The Politics of Rage

politics_of_rage

Searching for a precedent for Donald Trump’s surprising success in last year’s US presidential primaries, many people looked back almost fifty years to George Wallace. Writing for the Daily Beast, for instance, Laurence Leamer called Trump Wallace’s ”cynical heir”.

Who was Wallace? He was the die-hard segregationist Governor of Alabama at the height of the civil rights movement. (It was he who oversaw the infamous incident of state troopers beating up marchers who were trying to cross a bridge at Selma in 1965.) Disparaged as a holdover from a Jim Crow South in full retreat, Wallace came to national attention and caused consternation to Republicans and Democrats alike when, running as a third-party candidate, he managed to win six states (and 46 electoral votes) in the 1968 Presidential Election. More unexpectedly still, Wallace also proved able to win support outside his regional base: running as a Democrat in 1972, he won primaries in Florida and Michigan, as well as Tennessee, North Carolina, and Maryland. He did this in part, like Trump, by casting himself as a straight-talking outsider fed up with the impositions of an unrepresentative Washington elite. Or in Jamelle Bouie’s words, “Wallace harnessed the fear and anger of millions of Americans with a pledge, in a sense, to take back their country.” His success, Bouie continues, came by “appealing to his followers in a base, almost visceral way.” Bouie cites Dan Carter’s biography of Wallace, The Politics of Rage, and his observation that the Alabamian appropriated his audiences’ affect, “probing [their] deepest fears and passions and articulating those emotions in a language and style they could understand.”

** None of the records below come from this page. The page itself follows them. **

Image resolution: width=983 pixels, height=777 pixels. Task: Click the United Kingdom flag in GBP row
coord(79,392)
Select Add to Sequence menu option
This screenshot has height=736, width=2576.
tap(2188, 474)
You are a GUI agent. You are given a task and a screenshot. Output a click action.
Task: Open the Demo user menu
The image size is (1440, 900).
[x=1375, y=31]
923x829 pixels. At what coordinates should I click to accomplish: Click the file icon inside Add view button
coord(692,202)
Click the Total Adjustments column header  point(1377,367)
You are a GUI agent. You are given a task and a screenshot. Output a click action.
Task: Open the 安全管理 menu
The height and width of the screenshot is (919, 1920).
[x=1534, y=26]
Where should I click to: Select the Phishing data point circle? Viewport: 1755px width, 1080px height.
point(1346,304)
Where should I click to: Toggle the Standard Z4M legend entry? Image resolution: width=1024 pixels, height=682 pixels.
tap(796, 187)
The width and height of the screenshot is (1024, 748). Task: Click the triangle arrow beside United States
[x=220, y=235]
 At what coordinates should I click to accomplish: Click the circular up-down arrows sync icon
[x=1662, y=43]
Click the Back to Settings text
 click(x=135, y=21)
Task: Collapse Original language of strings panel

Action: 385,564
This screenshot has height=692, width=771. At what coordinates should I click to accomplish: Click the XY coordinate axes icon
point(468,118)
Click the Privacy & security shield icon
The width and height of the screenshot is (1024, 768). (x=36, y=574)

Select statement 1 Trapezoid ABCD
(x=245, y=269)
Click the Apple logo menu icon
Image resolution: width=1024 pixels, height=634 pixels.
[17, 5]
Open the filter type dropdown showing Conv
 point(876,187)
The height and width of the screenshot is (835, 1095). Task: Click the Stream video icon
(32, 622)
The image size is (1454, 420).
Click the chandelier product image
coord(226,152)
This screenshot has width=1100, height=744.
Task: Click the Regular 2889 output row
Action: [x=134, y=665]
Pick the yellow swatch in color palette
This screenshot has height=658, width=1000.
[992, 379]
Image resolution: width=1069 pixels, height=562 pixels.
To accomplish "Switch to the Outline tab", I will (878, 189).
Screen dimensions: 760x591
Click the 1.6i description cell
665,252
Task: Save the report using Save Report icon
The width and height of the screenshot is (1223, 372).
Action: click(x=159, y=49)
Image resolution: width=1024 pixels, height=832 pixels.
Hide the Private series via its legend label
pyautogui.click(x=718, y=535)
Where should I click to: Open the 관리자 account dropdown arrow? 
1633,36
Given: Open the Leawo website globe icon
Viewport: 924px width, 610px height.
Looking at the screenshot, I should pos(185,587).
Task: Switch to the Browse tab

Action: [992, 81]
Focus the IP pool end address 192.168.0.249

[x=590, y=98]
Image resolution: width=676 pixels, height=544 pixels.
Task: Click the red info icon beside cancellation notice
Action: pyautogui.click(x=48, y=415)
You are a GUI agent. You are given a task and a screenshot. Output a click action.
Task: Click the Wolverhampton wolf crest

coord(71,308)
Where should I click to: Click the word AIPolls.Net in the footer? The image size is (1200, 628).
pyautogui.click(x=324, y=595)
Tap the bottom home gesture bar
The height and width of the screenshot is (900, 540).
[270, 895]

However attractive they may be, the comparisons between Trump and Wallace seem to have dried up, perhaps because of the one important difference between the two: Leamer and Bouie wrote assuming that, like Wallace, Trump ultimately had no chance; how wrong they (and we all) were. So where Wallace’s significance ultimately lies in the reactions that he coaxed out of others as (in Carter’s words) “the most influential loser in twentieth-century American politics” (474), now that Trump has actually won the presidency he much more directly has the chance to set the political agenda.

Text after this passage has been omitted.